── INFORMATION SUPPLIED ──

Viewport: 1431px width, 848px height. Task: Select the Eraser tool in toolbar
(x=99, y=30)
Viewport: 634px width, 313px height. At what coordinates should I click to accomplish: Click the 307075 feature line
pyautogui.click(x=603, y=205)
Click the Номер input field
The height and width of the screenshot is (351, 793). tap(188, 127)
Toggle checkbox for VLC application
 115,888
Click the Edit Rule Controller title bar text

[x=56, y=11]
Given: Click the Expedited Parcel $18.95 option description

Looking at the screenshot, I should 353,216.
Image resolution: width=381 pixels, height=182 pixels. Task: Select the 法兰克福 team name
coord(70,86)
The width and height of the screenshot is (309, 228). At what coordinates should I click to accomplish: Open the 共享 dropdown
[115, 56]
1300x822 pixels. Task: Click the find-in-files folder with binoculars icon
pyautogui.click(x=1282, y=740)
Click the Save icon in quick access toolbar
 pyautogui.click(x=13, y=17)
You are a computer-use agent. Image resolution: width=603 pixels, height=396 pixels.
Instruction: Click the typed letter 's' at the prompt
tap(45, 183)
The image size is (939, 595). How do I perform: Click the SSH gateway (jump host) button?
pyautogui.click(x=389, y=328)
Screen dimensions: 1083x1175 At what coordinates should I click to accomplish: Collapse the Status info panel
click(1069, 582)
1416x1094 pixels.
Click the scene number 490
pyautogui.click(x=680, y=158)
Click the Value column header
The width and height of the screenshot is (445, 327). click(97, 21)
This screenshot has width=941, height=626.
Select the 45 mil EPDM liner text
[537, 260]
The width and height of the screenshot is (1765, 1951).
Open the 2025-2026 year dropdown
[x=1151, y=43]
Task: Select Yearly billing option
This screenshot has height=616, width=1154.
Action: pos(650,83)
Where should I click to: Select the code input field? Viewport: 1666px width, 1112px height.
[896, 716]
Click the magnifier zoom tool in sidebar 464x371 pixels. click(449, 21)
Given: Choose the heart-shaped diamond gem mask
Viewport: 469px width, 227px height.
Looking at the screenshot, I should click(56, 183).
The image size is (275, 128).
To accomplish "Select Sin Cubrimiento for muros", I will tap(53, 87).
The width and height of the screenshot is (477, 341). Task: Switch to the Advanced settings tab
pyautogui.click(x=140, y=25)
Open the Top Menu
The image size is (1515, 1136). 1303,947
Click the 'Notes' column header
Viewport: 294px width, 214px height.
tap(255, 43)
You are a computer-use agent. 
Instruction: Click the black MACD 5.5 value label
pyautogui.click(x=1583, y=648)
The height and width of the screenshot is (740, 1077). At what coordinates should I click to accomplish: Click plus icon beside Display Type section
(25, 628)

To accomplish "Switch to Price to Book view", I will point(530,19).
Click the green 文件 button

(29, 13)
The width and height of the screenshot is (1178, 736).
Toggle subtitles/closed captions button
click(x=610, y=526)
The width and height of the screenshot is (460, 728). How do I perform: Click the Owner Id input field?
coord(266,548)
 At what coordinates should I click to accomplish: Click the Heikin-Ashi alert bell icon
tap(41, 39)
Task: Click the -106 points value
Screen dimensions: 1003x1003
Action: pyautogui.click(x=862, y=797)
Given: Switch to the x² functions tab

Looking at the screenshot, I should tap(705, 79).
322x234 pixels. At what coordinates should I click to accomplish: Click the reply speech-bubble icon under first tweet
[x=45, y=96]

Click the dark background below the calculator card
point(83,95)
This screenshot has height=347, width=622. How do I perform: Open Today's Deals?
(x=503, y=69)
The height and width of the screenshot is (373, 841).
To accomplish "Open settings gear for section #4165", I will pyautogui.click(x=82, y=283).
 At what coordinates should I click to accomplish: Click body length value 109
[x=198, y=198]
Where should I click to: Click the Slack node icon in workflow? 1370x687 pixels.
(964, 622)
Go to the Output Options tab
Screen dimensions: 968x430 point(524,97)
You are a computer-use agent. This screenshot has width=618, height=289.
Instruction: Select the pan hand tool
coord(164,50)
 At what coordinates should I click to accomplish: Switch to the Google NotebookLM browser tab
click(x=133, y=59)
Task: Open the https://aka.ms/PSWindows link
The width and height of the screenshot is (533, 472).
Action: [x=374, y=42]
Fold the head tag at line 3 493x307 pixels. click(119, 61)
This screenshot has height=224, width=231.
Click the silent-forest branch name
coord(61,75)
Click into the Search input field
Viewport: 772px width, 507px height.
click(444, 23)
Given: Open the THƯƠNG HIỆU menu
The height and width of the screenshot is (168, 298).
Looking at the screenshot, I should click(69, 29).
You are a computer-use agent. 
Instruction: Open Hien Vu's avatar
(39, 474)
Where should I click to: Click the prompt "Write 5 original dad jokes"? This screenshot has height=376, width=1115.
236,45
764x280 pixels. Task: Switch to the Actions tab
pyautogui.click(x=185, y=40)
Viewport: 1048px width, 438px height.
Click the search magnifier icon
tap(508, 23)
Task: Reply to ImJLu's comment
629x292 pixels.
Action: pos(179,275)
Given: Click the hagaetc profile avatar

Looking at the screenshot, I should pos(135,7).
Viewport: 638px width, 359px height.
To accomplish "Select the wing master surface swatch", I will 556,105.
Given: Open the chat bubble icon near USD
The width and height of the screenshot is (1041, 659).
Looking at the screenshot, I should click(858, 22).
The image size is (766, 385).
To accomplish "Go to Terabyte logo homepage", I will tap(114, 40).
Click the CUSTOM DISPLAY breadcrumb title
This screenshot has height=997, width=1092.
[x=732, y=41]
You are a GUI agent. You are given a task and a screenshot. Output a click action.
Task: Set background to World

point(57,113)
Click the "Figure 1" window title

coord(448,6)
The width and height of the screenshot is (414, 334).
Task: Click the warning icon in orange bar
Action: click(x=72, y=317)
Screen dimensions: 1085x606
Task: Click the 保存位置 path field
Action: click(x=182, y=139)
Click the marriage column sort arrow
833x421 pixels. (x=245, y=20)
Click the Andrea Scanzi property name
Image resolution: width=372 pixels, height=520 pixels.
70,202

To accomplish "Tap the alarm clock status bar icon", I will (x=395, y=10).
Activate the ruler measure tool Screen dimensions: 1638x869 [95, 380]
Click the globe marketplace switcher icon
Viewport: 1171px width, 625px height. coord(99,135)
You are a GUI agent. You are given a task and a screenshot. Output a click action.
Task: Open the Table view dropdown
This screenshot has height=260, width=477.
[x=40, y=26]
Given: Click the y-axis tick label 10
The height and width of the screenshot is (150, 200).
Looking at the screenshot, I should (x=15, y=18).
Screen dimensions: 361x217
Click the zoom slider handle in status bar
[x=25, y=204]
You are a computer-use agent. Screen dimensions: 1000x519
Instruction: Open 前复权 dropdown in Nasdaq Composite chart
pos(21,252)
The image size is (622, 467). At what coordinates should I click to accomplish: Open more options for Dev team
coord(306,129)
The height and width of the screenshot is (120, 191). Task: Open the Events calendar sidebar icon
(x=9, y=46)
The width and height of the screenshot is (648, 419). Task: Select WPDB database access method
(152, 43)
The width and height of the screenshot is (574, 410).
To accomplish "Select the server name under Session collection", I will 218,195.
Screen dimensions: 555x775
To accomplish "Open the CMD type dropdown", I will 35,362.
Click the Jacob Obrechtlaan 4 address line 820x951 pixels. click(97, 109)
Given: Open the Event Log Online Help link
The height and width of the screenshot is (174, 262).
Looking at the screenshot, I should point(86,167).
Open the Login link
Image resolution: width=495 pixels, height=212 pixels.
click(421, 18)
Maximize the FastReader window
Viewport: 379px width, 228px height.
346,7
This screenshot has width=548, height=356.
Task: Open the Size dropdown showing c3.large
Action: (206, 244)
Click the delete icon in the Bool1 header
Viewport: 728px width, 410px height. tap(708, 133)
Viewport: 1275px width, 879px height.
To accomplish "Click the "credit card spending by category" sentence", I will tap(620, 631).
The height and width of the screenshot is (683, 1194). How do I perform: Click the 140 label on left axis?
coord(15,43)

───

▶ **WHAT YOU HAVE TO DO**
Only the lines above from the line containing "This screenshot has height=616, width=1154." through the line containing "Given: Choose the" should be retyped, exactly and with both ends included.

▶ **THE ANSWER**
This screenshot has height=616, width=1154.
Action: pos(650,83)
Where should I click to: Select the code input field? Viewport: 1666px width, 1112px height.
[896, 716]
Click the magnifier zoom tool in sidebar 464x371 pixels. click(449, 21)
Given: Choose the heart-shaped diamond gem mask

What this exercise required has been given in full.